API overview¶
The entire organization of pyRSKtools revolves around the RSK
class.
In fact, most (if not all) ancillary classes you will find later in this API reference,
like those documented in the Channels and Datatypes sections,
are used by the RSK
class internally.
This section serves to provide insight into the inner-workings of the RSK
class.
RSK attributes¶
The RSK
class has several instance attributes that we have split into three logical
groups. Logically grouping attributes allows us to explain how those within a group
relate to one another and how each group differs in utility. Below, we summarize
each grouping, if you are looking for information about attributes within each group,
please refer to the RSK
class documentation.
Internal state:
Internal state attributes hold metadata relating to the RSK
class itself.
For example, RSK.version
holds the current
pyRSKtools version, while RSK.logs
is used to log information about the
actions/methods conducted/invoked during the lifetime of an RSK
class instance.
Informational:
Informational attributes hold metadata relating to an RSK file.

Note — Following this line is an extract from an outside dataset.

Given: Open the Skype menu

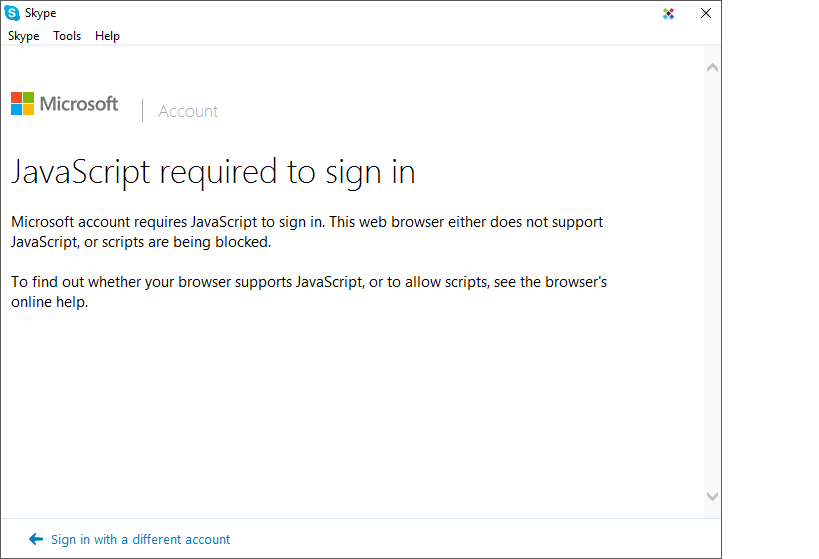Looking at the screenshot, I should coord(24,36).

They are populated with (meta)data read in from the opened RSK file you are dealing with.
For example, RSK.dbInfo
and RSK.instrument
are populated when you invoke
RSK.open()
, they respectively contain information about the RSK database (e.g., version and type)
and the instrument (e.g., serialID and model) the RSK file pertains to.
It is worth noting that, although these attributes contain a large amount of
information about an RSK file, they primarily will be used internally by
methods already provided by the RSK
class. Despite this, we keep them
accessible to the curious user or for any potential advanced/custom development.
Computational:
Computational attributes hold the sample/channel data contained within an RSK.
For example, the RSK.data
and RSK.channelNames
computational attributes
are populated by the RSK.readdata()
method, they respectively contain data of
the RSK file and the channel names used to index into said data.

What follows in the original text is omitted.